' ' Cinema Romantico: Un Amour de Jeunesse

Monday, July 09, 2012

Un Amour de Jeunesse

So let’s say Will Shakespeare did a re-write on “Romeo & Juliet.” Let’s say Romeo meets Juliet and goes up to her balcony and that whole deal and they whisper sweet everythings to one another and do the no-pants dance and so on and so forth but then instead of deciding to get secretly married Romeo announces his intention to split the scene and hop a ship bound for the new world with Benvolio and Balthasar and Abram to backpack through Appalachia and, thus, leave Juliet back in Verona to cool her heels. What might Juliet feel? What might Juliet do? What might have happened had Romeo returned years later?
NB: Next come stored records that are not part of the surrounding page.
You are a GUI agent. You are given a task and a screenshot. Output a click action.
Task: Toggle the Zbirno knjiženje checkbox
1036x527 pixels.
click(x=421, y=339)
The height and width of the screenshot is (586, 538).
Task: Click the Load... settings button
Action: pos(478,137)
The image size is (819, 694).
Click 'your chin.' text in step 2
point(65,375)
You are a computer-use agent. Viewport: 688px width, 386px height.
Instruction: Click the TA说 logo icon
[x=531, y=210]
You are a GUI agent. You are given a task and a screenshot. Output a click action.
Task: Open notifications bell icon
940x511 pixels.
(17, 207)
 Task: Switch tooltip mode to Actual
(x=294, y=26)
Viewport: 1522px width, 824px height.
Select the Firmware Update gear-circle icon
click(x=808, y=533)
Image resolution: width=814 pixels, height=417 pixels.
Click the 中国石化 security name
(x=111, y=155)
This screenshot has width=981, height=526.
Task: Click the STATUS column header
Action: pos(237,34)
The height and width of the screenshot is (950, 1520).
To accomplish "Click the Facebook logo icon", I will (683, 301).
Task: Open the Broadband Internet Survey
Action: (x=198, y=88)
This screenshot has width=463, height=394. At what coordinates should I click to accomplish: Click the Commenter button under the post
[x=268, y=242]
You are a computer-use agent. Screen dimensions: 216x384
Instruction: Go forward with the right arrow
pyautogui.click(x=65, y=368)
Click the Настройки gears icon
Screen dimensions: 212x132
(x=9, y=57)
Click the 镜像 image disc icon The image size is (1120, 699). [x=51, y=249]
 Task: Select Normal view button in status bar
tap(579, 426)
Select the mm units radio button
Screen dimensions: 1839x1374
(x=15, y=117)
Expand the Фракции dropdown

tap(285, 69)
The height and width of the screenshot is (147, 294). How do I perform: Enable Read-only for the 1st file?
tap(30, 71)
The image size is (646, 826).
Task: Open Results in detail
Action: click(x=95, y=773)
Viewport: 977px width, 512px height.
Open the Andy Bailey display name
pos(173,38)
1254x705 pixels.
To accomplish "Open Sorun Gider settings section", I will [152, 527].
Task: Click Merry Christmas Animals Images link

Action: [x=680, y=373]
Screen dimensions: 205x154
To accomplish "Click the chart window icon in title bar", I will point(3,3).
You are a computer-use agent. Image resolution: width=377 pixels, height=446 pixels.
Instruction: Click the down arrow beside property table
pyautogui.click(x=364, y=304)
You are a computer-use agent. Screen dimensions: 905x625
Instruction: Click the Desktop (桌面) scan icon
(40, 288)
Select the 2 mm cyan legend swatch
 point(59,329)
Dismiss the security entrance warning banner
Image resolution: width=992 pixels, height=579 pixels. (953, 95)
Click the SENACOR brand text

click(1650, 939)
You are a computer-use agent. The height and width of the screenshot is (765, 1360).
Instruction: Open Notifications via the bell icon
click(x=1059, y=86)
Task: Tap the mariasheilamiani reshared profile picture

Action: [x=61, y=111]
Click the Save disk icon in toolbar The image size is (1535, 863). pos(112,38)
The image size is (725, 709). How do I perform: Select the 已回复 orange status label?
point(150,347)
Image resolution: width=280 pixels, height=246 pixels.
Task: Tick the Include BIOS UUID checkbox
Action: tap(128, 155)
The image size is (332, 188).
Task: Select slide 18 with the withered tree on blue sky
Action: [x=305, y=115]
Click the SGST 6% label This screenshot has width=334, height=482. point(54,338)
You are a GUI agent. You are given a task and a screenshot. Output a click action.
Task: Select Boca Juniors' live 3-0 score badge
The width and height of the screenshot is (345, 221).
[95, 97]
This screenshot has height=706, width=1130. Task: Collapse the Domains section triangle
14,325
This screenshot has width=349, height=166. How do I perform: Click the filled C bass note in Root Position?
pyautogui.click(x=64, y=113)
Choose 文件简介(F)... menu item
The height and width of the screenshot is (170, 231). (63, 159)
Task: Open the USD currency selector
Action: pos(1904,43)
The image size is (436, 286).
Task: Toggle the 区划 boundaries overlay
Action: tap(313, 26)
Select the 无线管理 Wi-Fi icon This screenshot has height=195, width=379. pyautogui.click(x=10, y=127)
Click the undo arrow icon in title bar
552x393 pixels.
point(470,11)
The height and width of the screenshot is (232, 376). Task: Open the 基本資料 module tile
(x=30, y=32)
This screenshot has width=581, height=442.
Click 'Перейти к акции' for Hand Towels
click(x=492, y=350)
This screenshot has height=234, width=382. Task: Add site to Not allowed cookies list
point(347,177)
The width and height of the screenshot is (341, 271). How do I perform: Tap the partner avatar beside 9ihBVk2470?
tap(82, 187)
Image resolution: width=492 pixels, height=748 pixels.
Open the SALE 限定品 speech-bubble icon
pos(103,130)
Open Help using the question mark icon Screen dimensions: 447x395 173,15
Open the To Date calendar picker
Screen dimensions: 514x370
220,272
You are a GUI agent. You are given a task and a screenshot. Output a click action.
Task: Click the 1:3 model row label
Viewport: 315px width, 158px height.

In a not-too twisted way this is the premise of Mia Hansen-Love’s French film “Un Amour de Jeunesse” (American translation: “Goodbye First Love.”) 15 year old Camille (Lola Créton) is in love with Sullivan (Sebastian Urzendowsky) the way Tom was in love with Katie when he jumped around on Oprah’s couch. I’m not being flip. Seriously, if at that moment Katie had shown up and told Tom it was over wouldn’t you have worried Tom was going to slit his wrists right then and there? In an early scene, after a frolic in her Parisian bedroom, Camille makes mention of committing suicide if Sullivan abandons her. Sullivan says she is very “dissuasive.” Camille will spend the rest of the film both rejecting and living up to that notion. (The name Camille, according to WikiName, can potentially derive from the old Roman family name Camillus, meaning “Altar Server”, as if to suggest Camille worships a bit too fervently at the altar of Sullivan. Ah? Anyone?)

Sullivan, it seems, is actually fairly level-headed. Yes, he loves Camille but he also recognizes his and her youth and understands the need not only to go exploring but to learn how not to be co-dependent. Camille, however, gives off the whiff of wanting to go all Miley Cyrus and get married before she’s of legal drinking age (yes, even for France!). Sullivan departs. At first, Camille tracks his progress. She eagerly awaits his letters. Depression sets in. She melodramatically takes pills, though Hansen-Love’s handling of the moment is entirely un-melodramatic and totally matter-of-fact. Her father tells her to “turn the page.” She does. Arguably.

She decides to get a “vocation.” Architecture. Why architecture? She says at one point but it mostly seems to be her choice because it allows for flowing soliloquies ostensibly about architecture but that are really about Camille’s plight. She becomes enamored with her older Norwegian architecture professor Lorenz (Magne-Havard Brekke). They chat. They enter a relationship. They move in together. Her life seems to be on track. Yet, we wonder. She is what? Twenty years old? Trading in a young, immature lover for an older, more mature lover, as if she has chosen to forgo the all-important training ground in the middle. “You’re in such a hurry,” Lorenz tells her. Why? Why is she in such a hurry?

Hansen-Love structures the film so that as it progresses we are under the impression Camille is growing into herself, blooming, if you will, into a young woman rather than a lovesick young girl. Lorenz seems a bit distracted perhaps but in love with Camille and stable which, in turn, is stabilizing her. Except then Sullivan inevitably re-emerges and we are forced to re-examine.

Several years ago I was at the Museum Of The Moving Image in Queens, New York and they had an exhibit wherein you could select different types of music to set over the sequence in Baz Luhrmann's version of "Romeo and Juliet" where the title characters first meet at the costume party. It was remarkable to see how easily it could slip from romance to comedy to hardcore drama. This was a commentary on how music functions to illuminate film, of course, but it was just as much a commentary on that story in particular.

Twist the knob just one degree and "Romeo and Juliet" becomes "One Flew Over The Cuckoo's Nest."